We started off with Bodegas Palacios in Laguardia. After being shown around the winery and its cellars, we were given a tasting of eight wines, all quite good, if rather average. The whites were certainly fresh and vibrant, and the reds all starting off with a slightly milky aroma - its the lactic acid our host proudly proclaimed, typical of tempranillo. From that we can deduce that their wines all undergo malo-lactic fermentation in the barrels. Off the six wineries we visited this was possibly the least inspiring, but it was interesting to see their perspective on the methods of production and it certainly is a winery with a long history.
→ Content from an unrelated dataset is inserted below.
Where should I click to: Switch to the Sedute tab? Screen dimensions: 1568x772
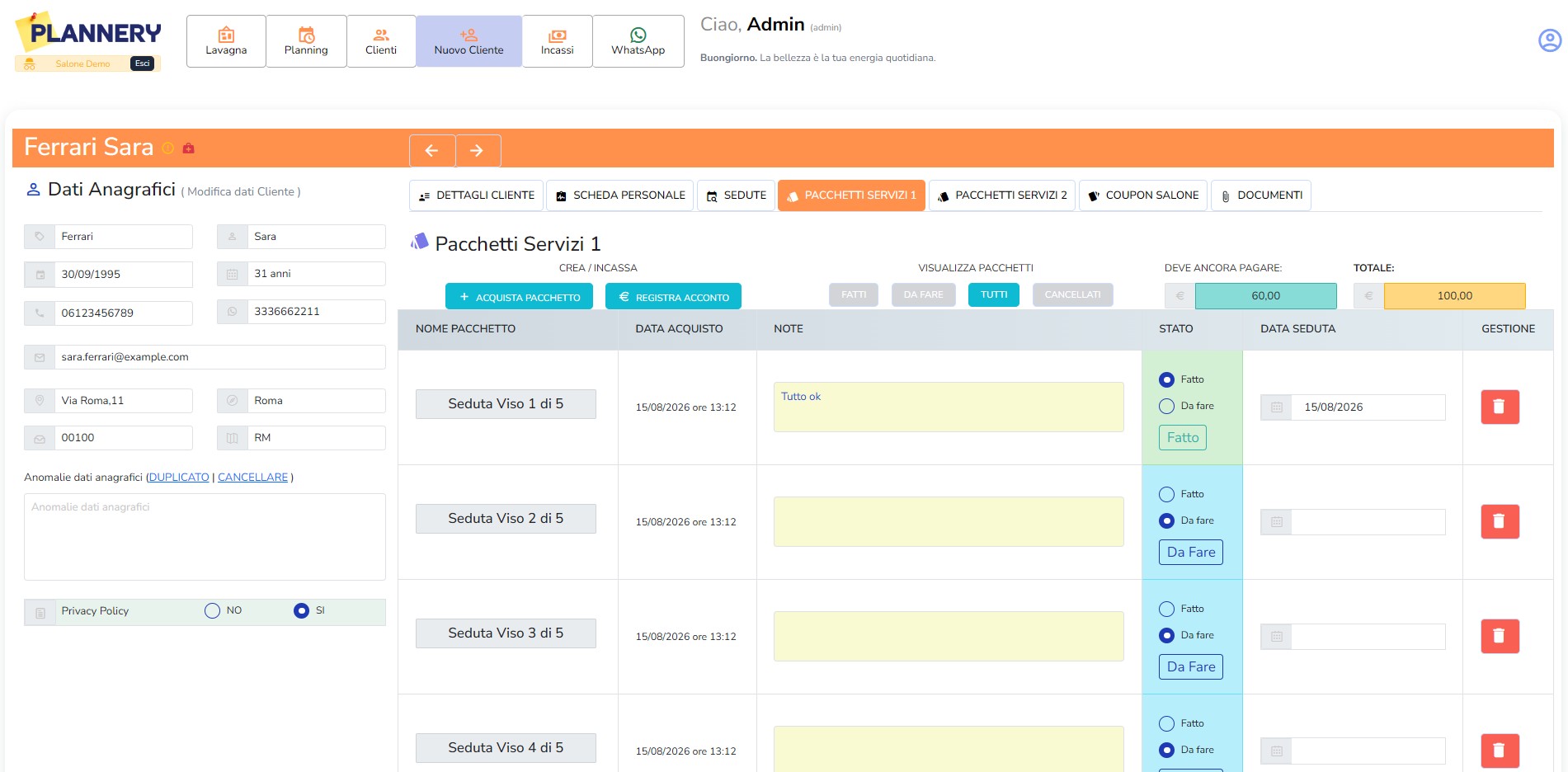point(736,195)
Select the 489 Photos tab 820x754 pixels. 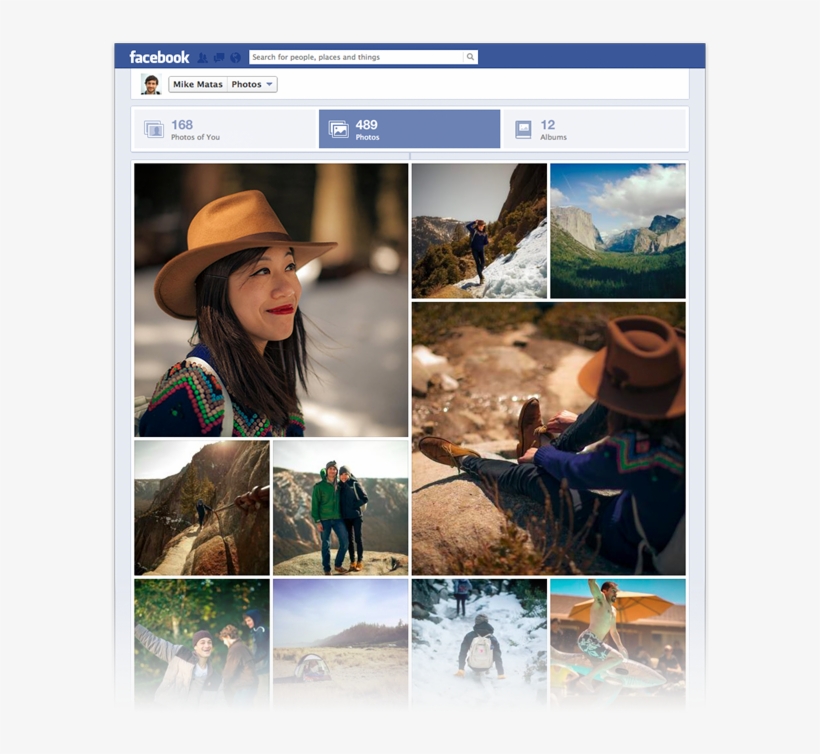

From their we headed up to Labastida up in the Cantabria hills to visit Granja Nuestra Senora de Remelluri. This was certainly the most beautiful of the bodegas we visited.



Im a big fan of the white that they make, an amazing blend of about nine varieties - Garnacha Blanca, Malvasia, Moscatel, Marsanne, Rousanne, Viognier, Chardonnay and Viognier and finally Sauvignon. So I was really looking forward to this, and the good news was the sun was out, we were having lunch here and the reds were every bit as good as the white. They make four wines - the Blanco, a Reserva, a Gran Reserva and a Reserva Especial - the Coleccion Jaime Rodriguez, named in honour of the owner. All were astoundingly good, but for me the two standout wines were the blanco and the gran reserva. The gran reserva is a blend of 85% Tempranillo, 12% Garnacha and 3% Graciano, richly spiced and concentrated it seemed to last forever on the palate, its flavour greatly complementing the lamb chops grilled over a flame from vine trimmings. After a delicious lunch served in the winery, we took a stroll around the vineyards in the late summer sun, down to an ancient cemetary carved out of stone in the earlier life of the farm as part of an old monastery, the remains of which survive at the top of the mountain looming over us. Looking at the carved shapes in the stone, we got to thinking either the indiginous peoples were very small or the infant mortality rate was exceptionally high. They were tiny.

We left Remelluri as a tv crew was setting up to film a celebrity chefs program as he strolled through the vineyards of Remelluri discussing ingredients and picking fruit. Our destination was the Bodegas de la MarquesA in Villabuena. This was a smaller, family run bodegas trading under the name of Valserrano in the UK. Now in the hands of two brothers, Pablo and Jaime de Simon, one the oenologist and the other in charge of marketing/sales. The winery was probably the smallest of the six that we visited, but had one of the largest ranges of wines to offer. Jaime, the oenologist, proudly makes use of many of the traditional varieties and as such they offer a range of single varietal wines - mazuelo and graciano which were both amazingly different from what one would expect. The Mazuelo had a dark inky colour with a strong violet character on the nose. There was a licorice root element to the finish and a rounded warm spicy end note. With a year in a mixture of mainly french oak, the wine has a well balanced oak influence - vanillin, cedarwood and nutmeg like flavours, and well drawn out silky smooth tannins.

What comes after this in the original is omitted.